Many things in nature are governed by one simple goal: Take as much space as economically possible. Before cities were intelligently designed, they would just grow following this principle. Streets wandered around the terrain forming a network that covered all available space. Similar networks are found in living things like blood vessels, nervous systems.
Trees develop in the same way. Their growth is determined by how much sunlight they can get. The better they expand in space, the bigger they become. You can argue that once you encounter an adult tree, it is there thanks to its successful colonization of the space around it. So somehow this principle is built into the tree.
But hold this thought for a moment. There is another approach to modeling things that grow. If you are into procedural things you surely heard of it: L-Systems. At their heart, they are just a way to describe how one thing can become a series of things over time.
For instance, a L-System may have a single rule that says a dot will become a dot and a line.

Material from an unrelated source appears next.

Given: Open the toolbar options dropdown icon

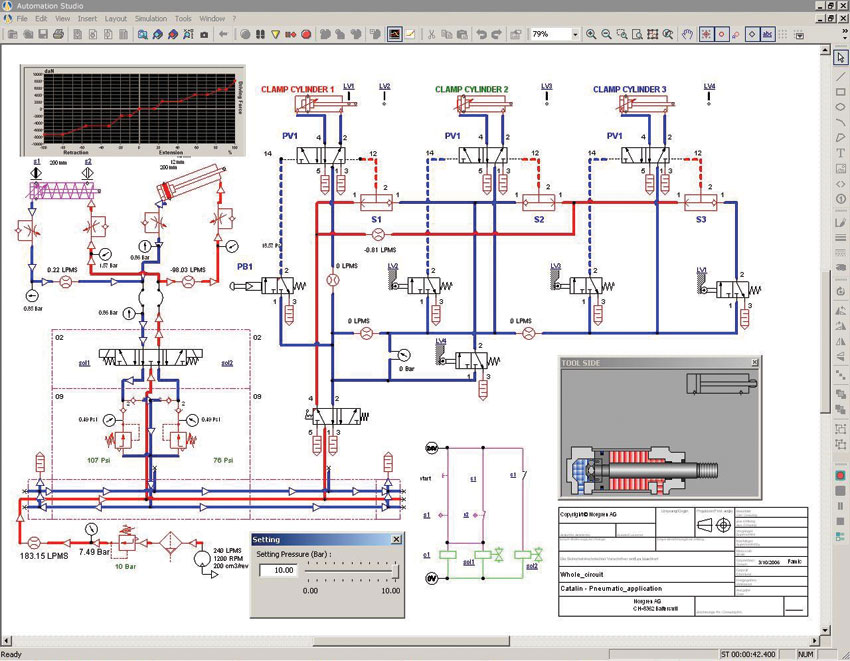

If you start with one dot:
After one unit of time has passed, this dot is replaced by a dot and a line:
After another unit of time:
If we let this thing run for ten iterations, we will end up with nine lines and one dot. Even this very simple replacement rule has the ability to grow over time.
You could easily have a rule that produces branching, pretty much like a tree. If you say a stick will be replaced by three sticks:
It is not hard to imagine that with richer rules and better end elements that just lines and dots, you could grow something that is very close to a real-life tree. This is how many commercial-grade products generate vegetation, and they are very good at it.
The problem with L-systems is that it is their nature to blindly replace things. If you want them to become aware of external factors, like sunlight, presence of other objects or even be aware of themselves so a branch will not intersect other branches, you need to start tweaking them. Then they stop being so fun.
An algorithm that will use L-Systems to create a realistic looking tree is not trivial. While the basic branching idea of the tree is easily conveyed by the L-System, the system is not aware of the main forces that make a tree look like a tree.
Some folks at the University of Calgary saw this. They asked, what if you do it the opposite way. Instead of growing the tree from scratch and making sure it will grow the way you want, what if we start from the space we know the tree is going to take and just fill that volume.
The problem becomes about space colonization. This can be solved by an algorithm that is much simpler than extended L-Systems. You can see their paper here, but I will describe briefly how it works.
It starts by defining the volume the crown of the tree will take. The simplest volume is a sphere, just a point and a radius. The volume is then filled with random points. You can think of these points like targets the colonization algorithm will try to reach.
Then we add one segment at the base of the tree. From this point the tree will grow.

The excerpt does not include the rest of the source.